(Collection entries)
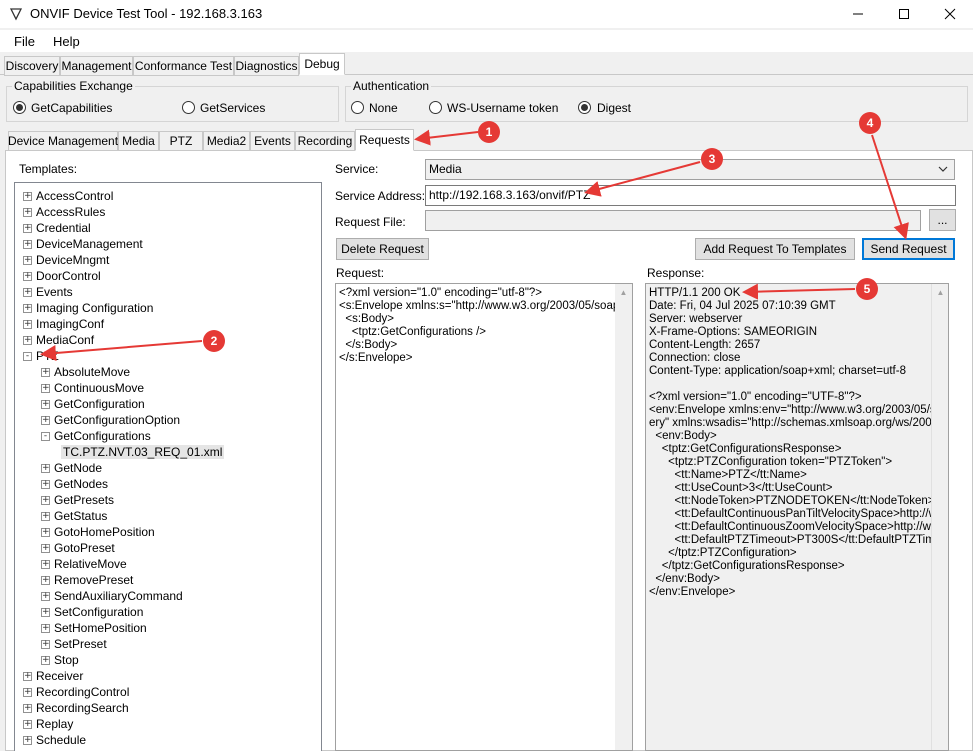  Describe the element at coordinates (322, 64) in the screenshot. I see `tab-debug: Debug` at that location.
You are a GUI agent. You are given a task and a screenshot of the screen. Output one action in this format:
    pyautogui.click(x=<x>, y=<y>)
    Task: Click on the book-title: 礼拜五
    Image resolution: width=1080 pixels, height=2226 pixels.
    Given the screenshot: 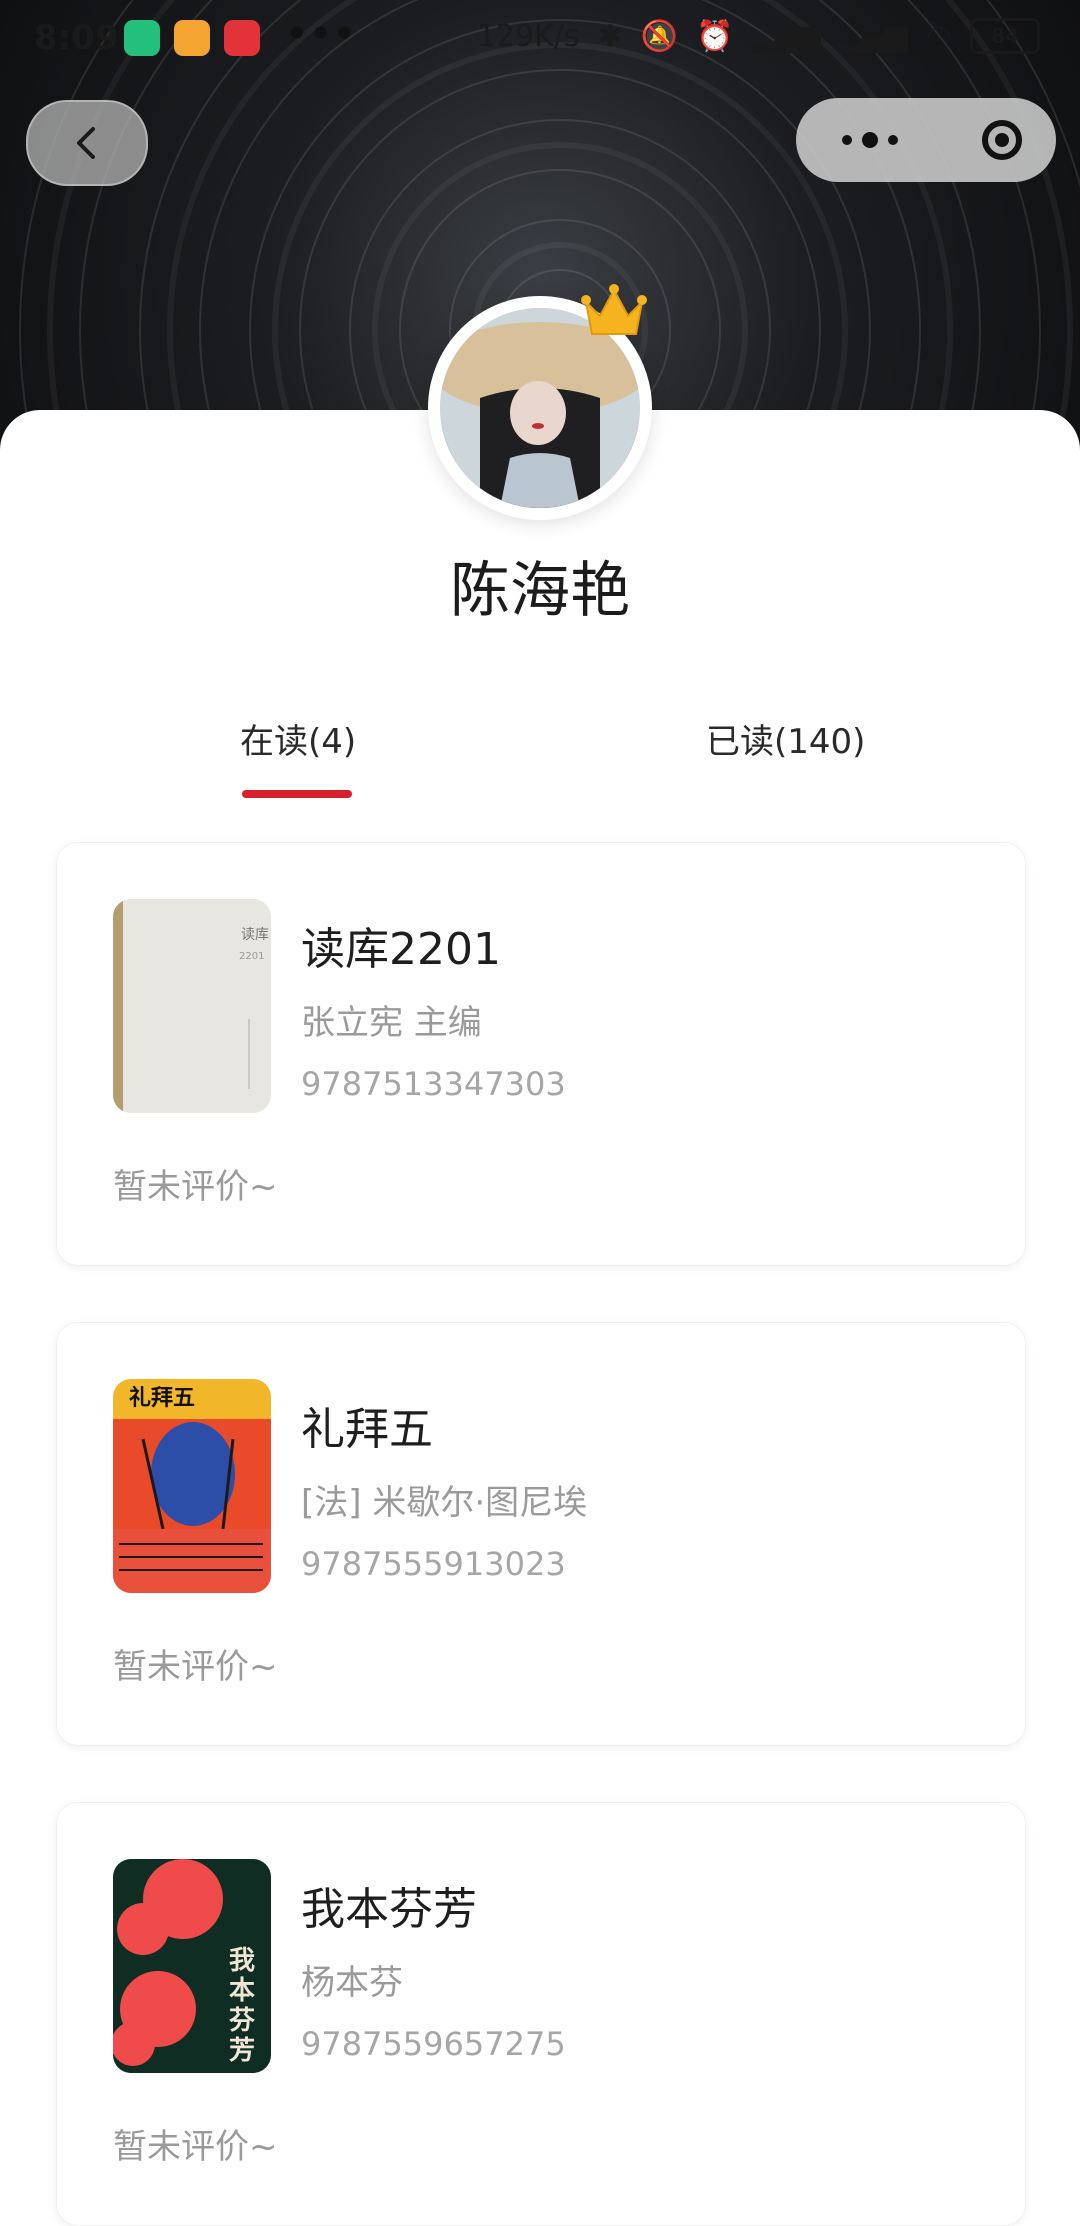 What is the action you would take?
    pyautogui.click(x=367, y=1430)
    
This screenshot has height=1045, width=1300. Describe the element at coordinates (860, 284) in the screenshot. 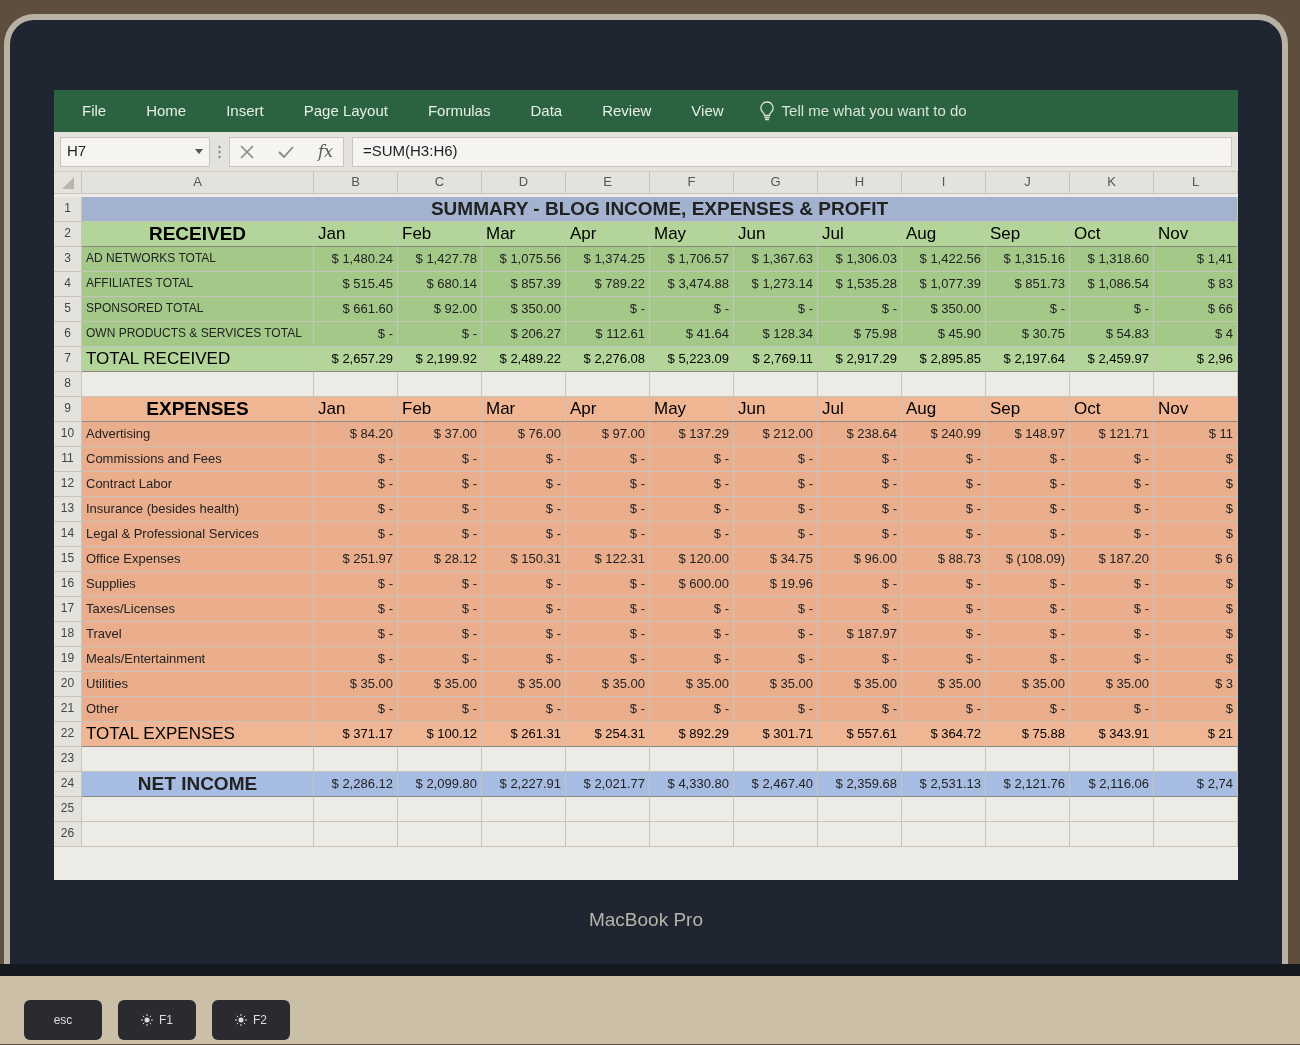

**WHAT TO PRODUCE**
Retype the lines of the listing from the line with "You are a GUI" to the line with "Image resolution: width=1080", including both of those lines.

**REPLY**
You are a GUI agent. You are given a task and a screenshot of the screen. Output one action in this format:
    pyautogui.click(x=<x>, y=<y>)
    Task: Click on the book-title: 礼拜五
    Image resolution: width=1080 pixels, height=2226 pixels.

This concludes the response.